[[ Entries provided open ]]

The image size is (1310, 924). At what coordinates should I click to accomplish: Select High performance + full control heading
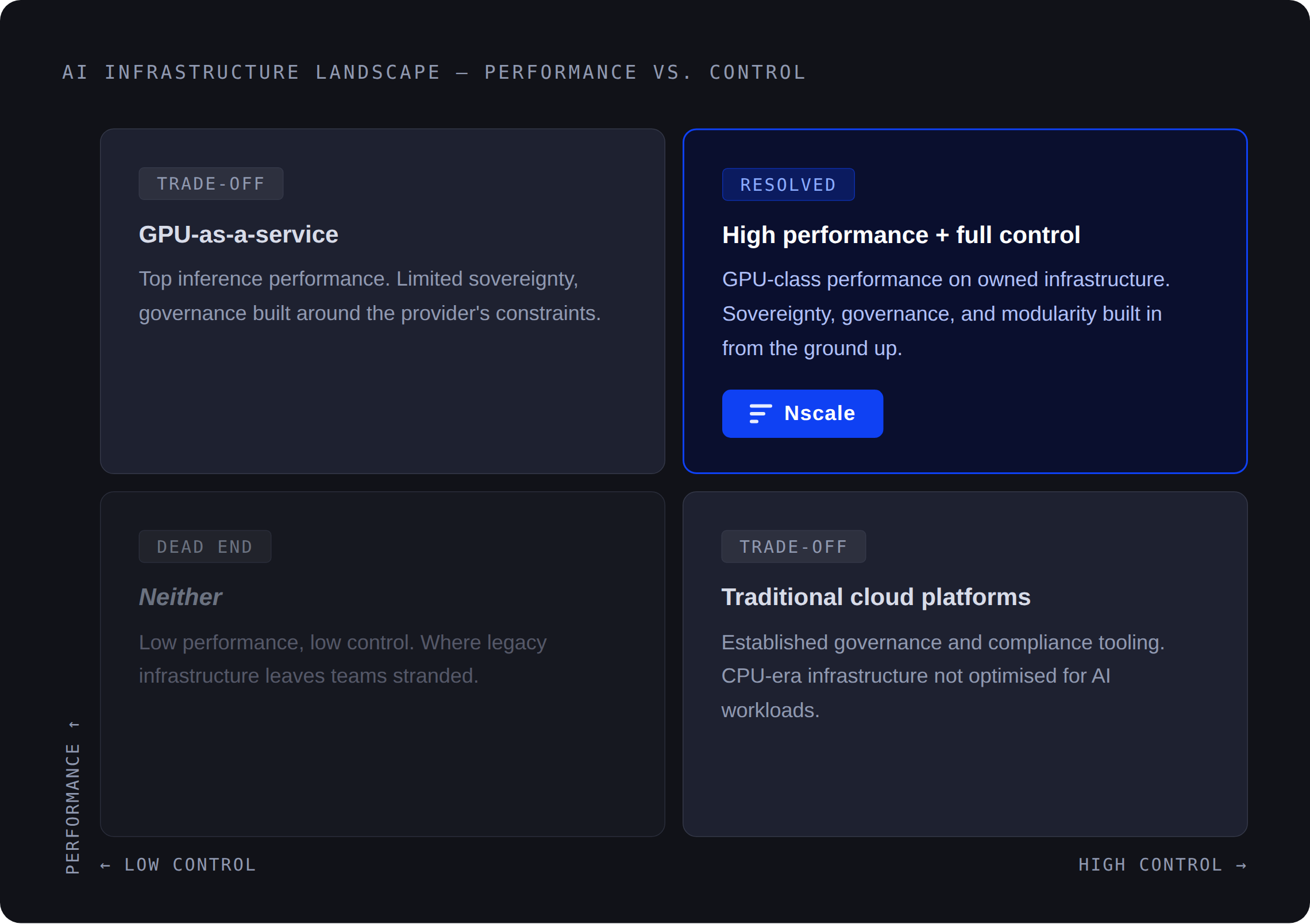click(901, 235)
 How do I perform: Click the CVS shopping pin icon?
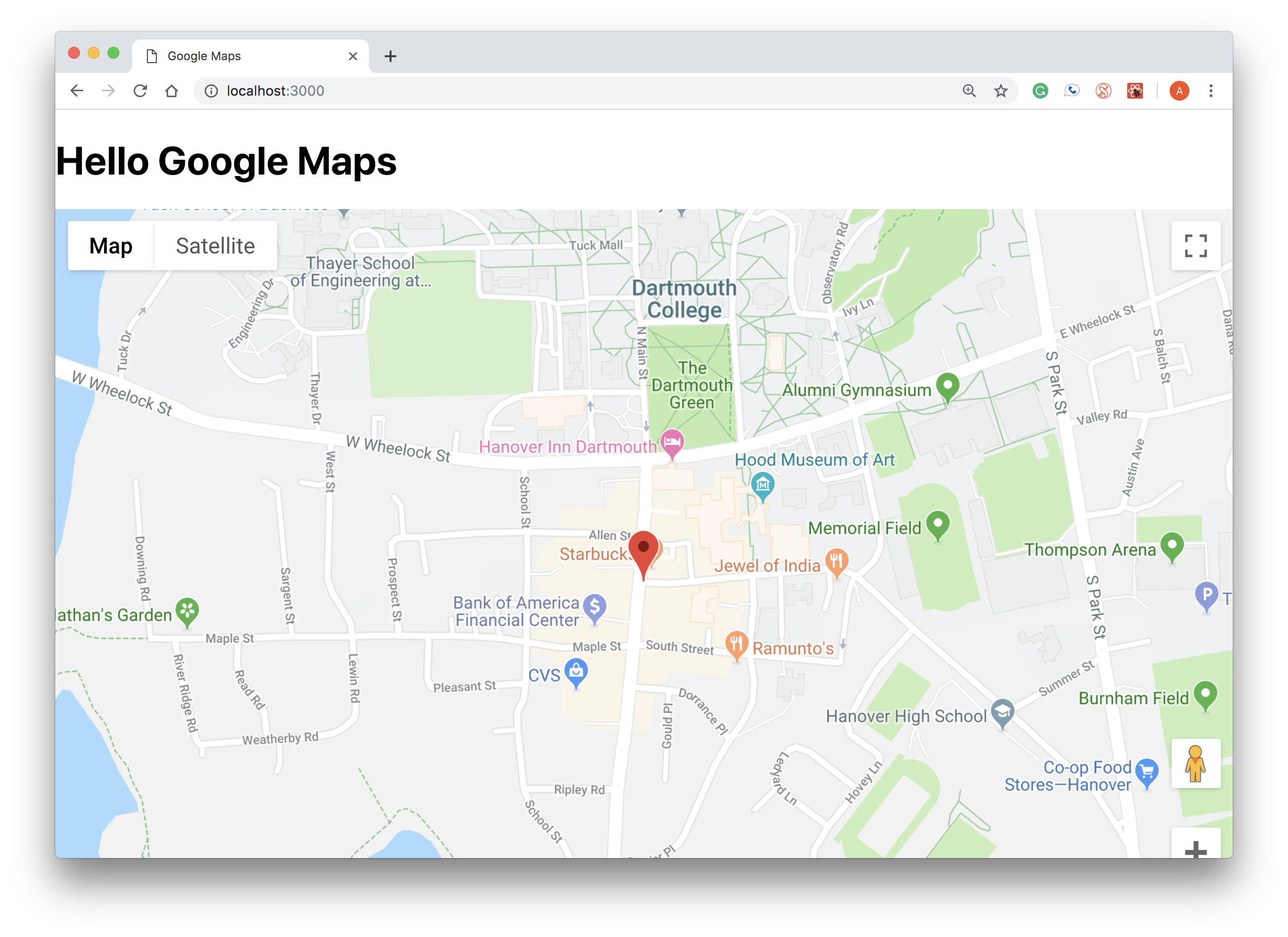(576, 672)
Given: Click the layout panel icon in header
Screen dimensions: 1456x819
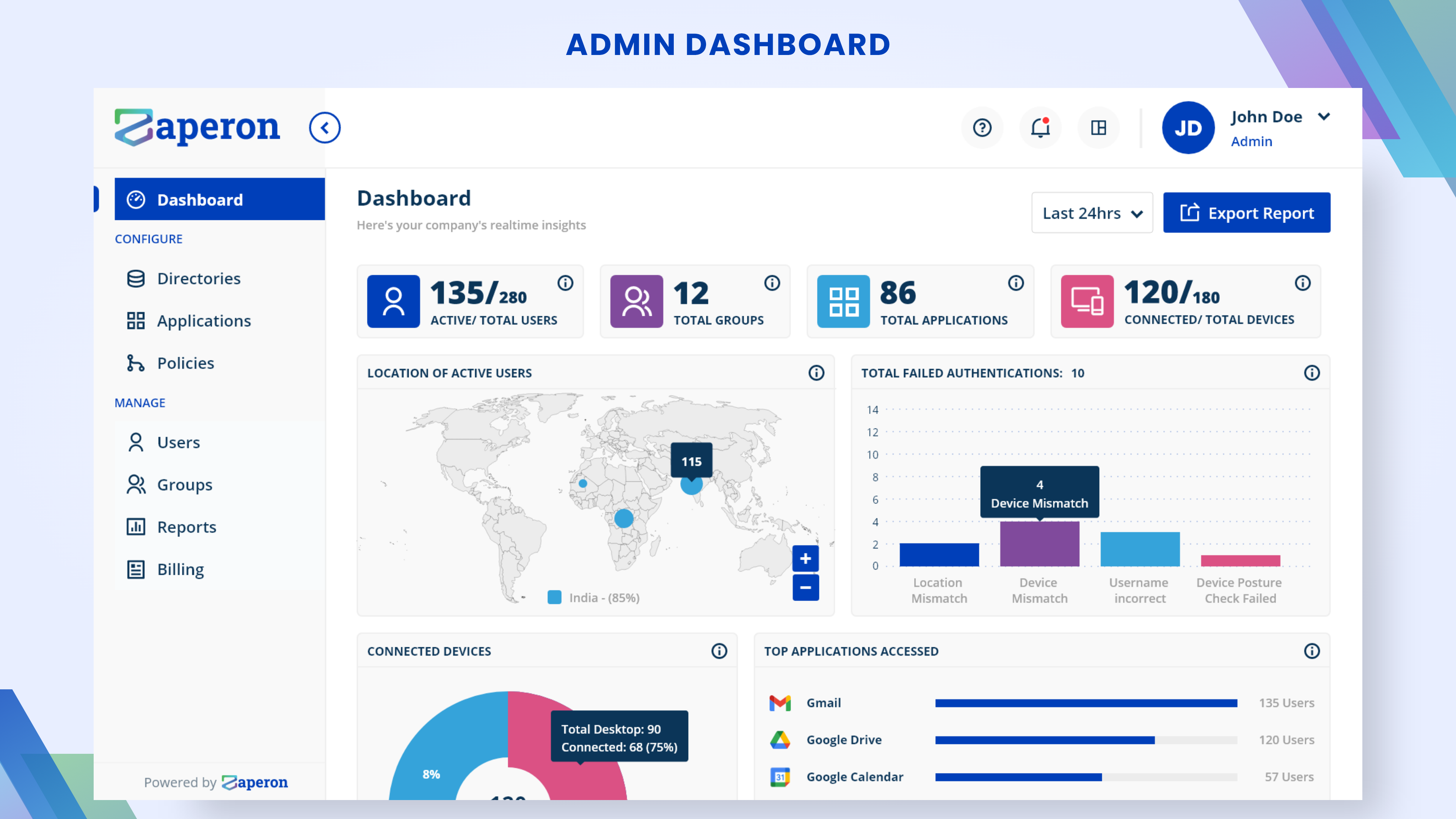Looking at the screenshot, I should [1098, 128].
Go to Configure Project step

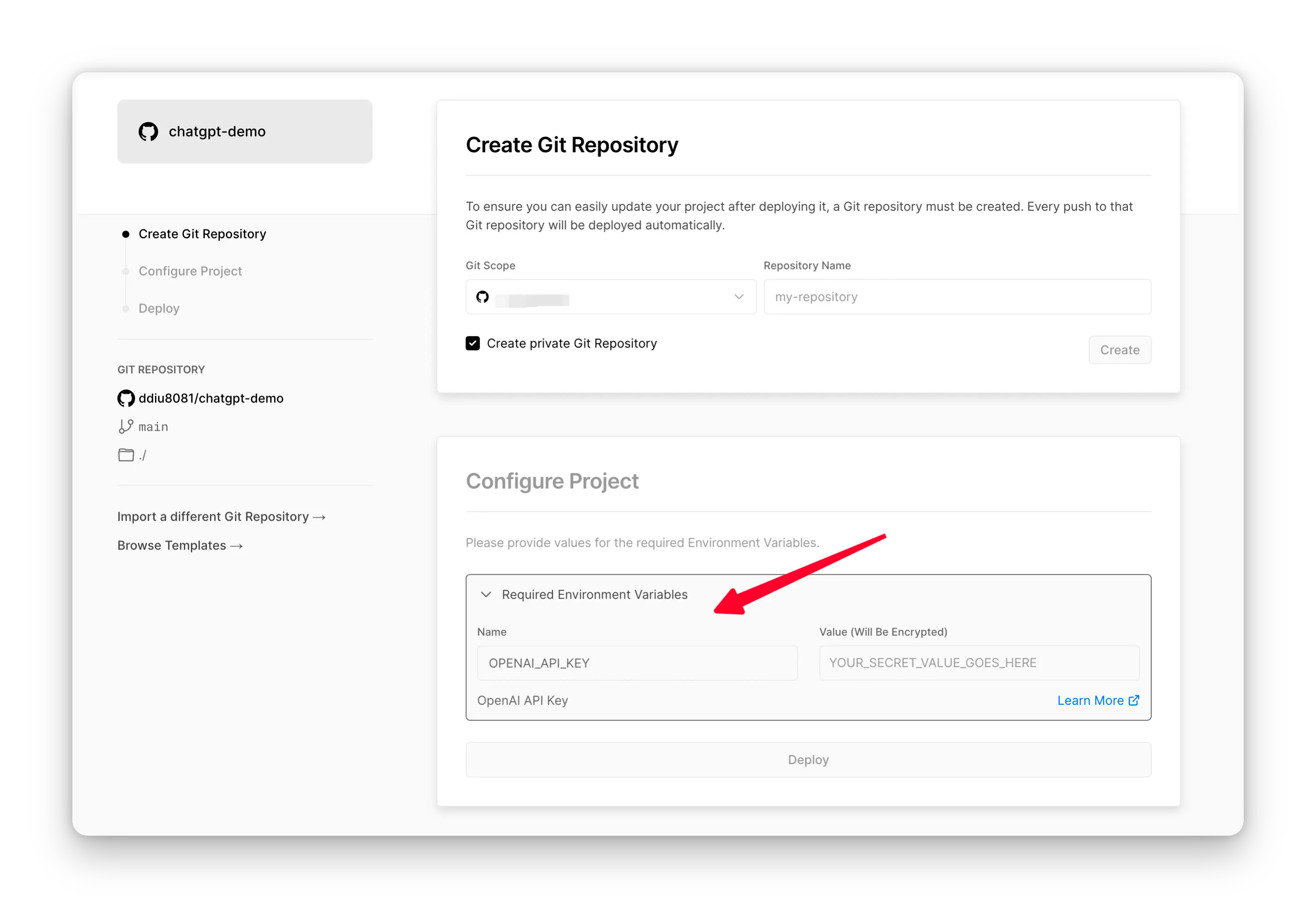pos(190,271)
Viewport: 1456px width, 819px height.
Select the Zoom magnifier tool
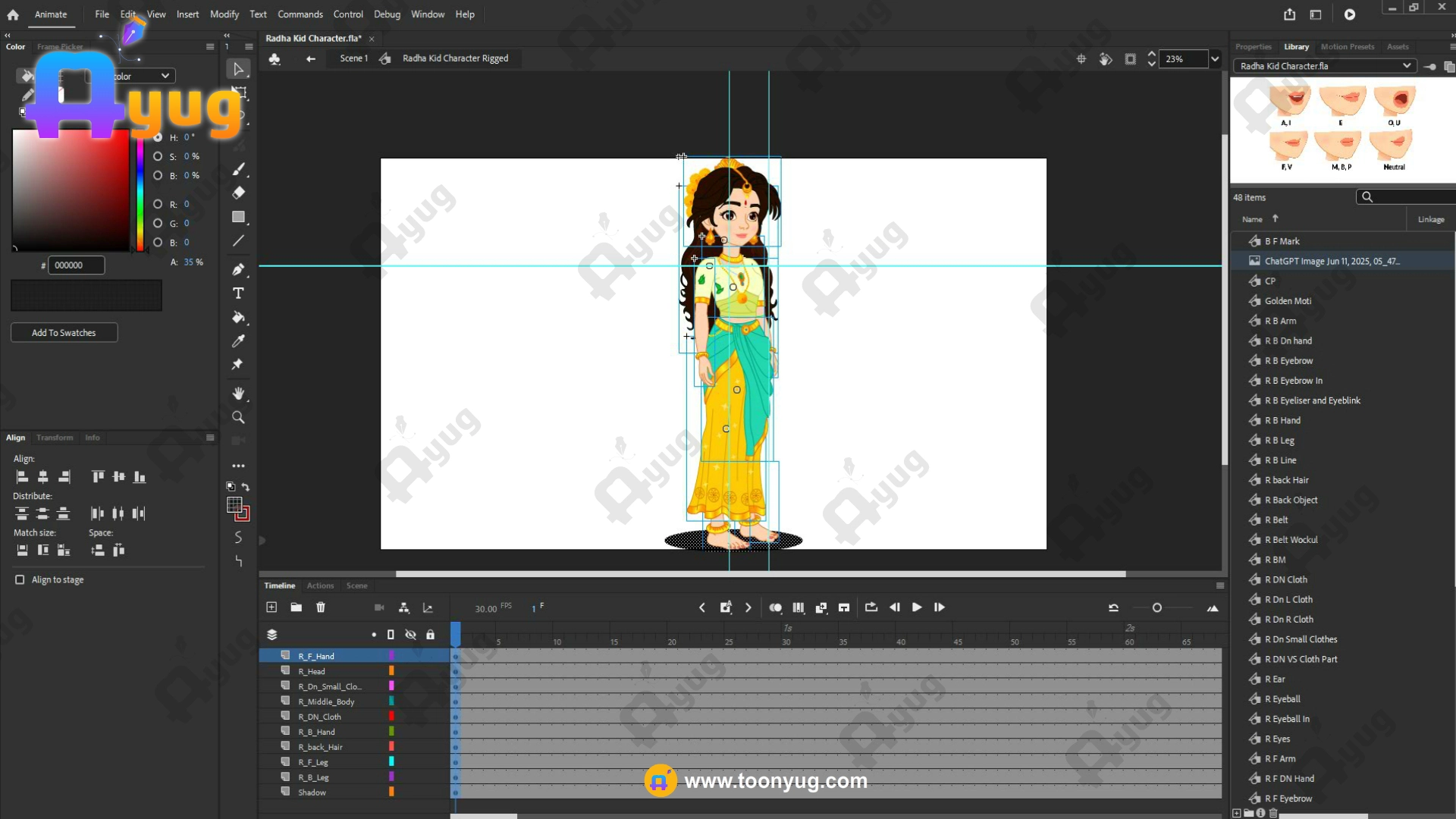click(x=238, y=417)
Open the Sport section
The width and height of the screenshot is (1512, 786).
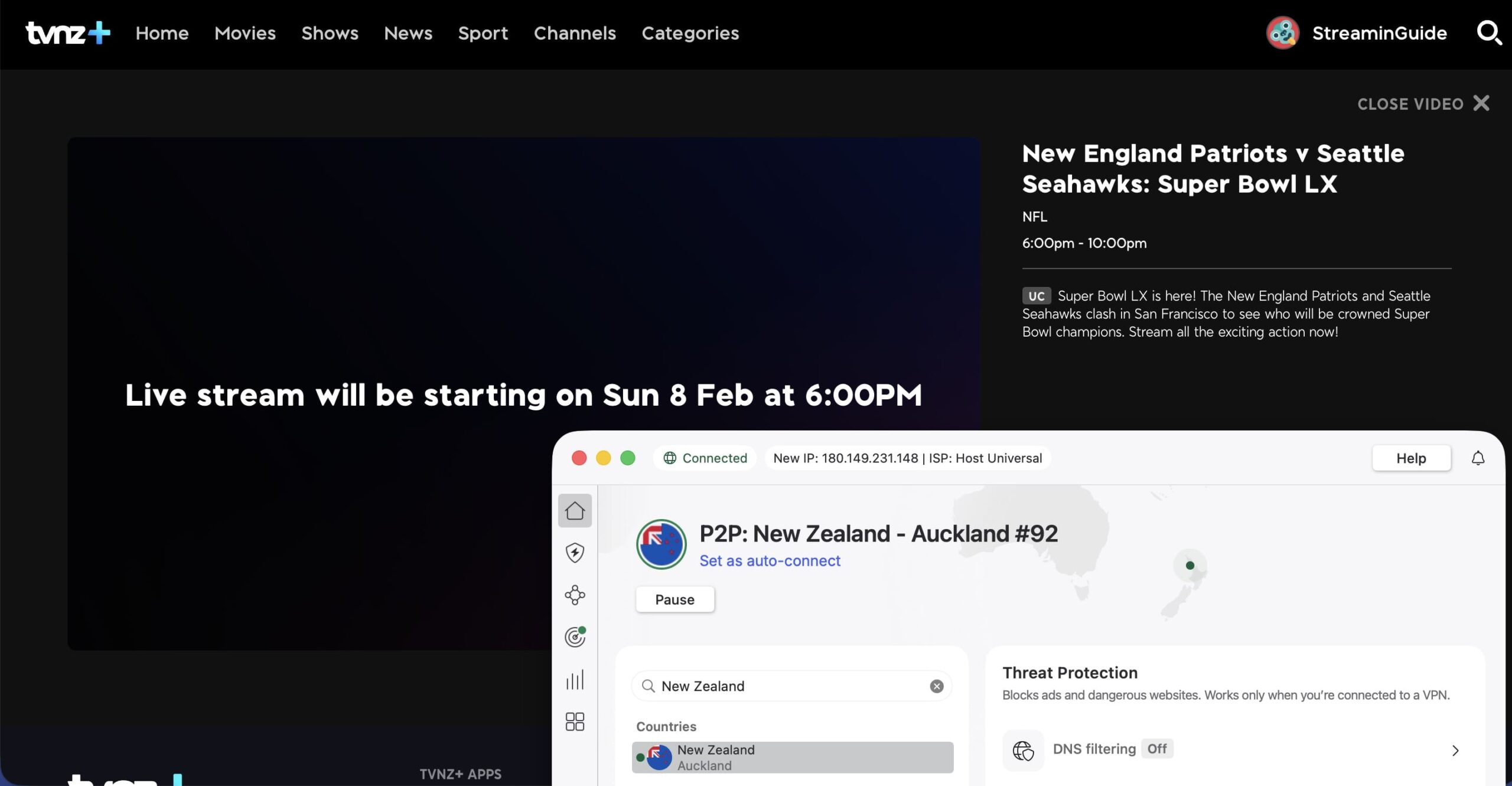coord(483,34)
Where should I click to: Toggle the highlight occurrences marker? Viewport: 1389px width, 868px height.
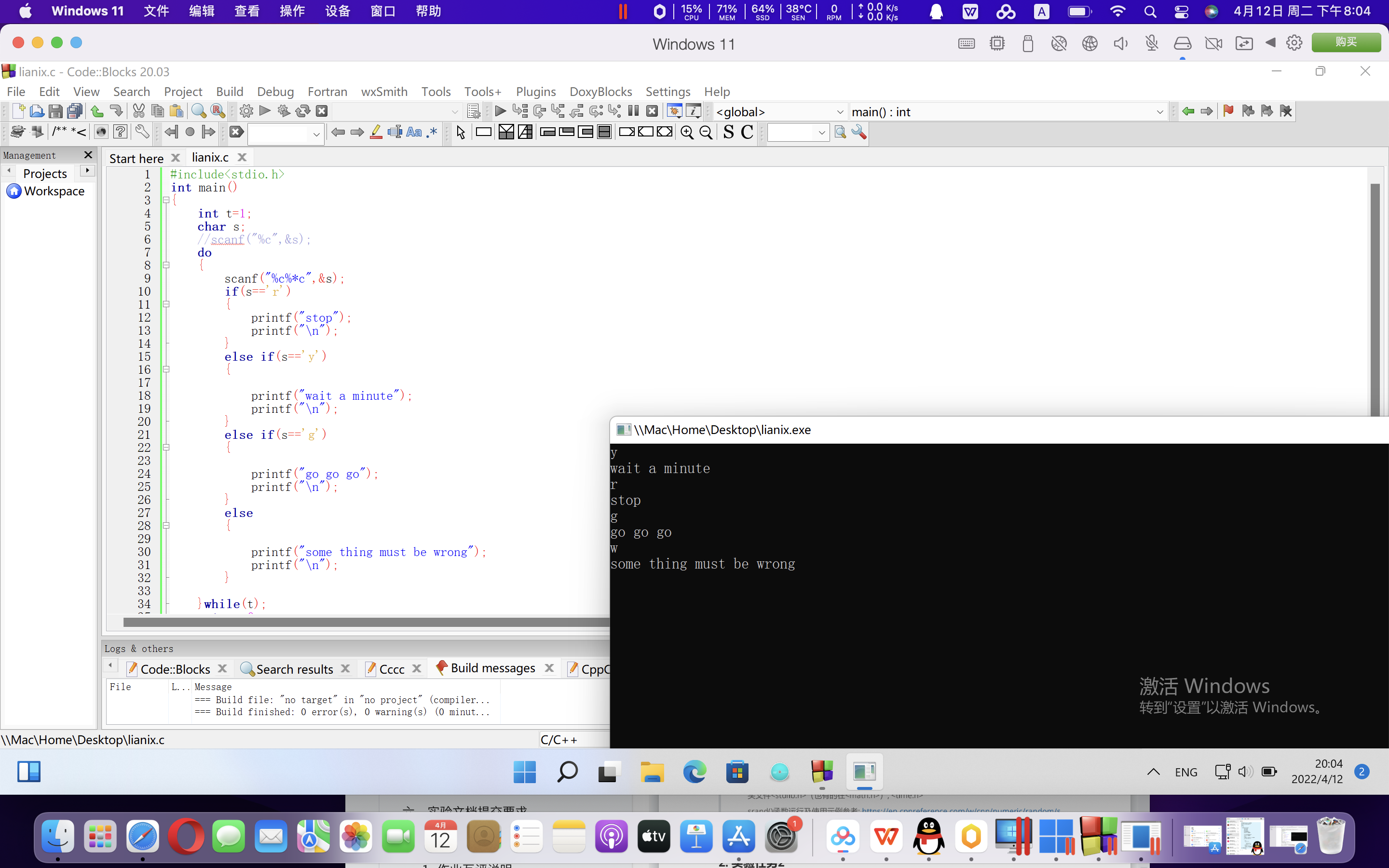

[[ Entries provided closed ]]

**Task item**
Omit the pictures; restate every entry word for word.

**Answer area**
The image size is (1310, 924). At what coordinates should I click to accomplish: Select High performance + full control heading
click(901, 235)
 How do I perform: Click the CVS shopping pin icon?
(576, 672)
Given: Click the layout panel icon in header
Screen dimensions: 1456x819
Looking at the screenshot, I should [1098, 128].
Go to Configure Project step

pos(190,271)
Viewport: 1456px width, 819px height.
Select the Zoom magnifier tool
click(x=238, y=417)
Open the Sport section
The width and height of the screenshot is (1512, 786).
coord(483,34)
Where should I click to: Toggle the highlight occurrences marker? Viewport: 1389px width, 868px height.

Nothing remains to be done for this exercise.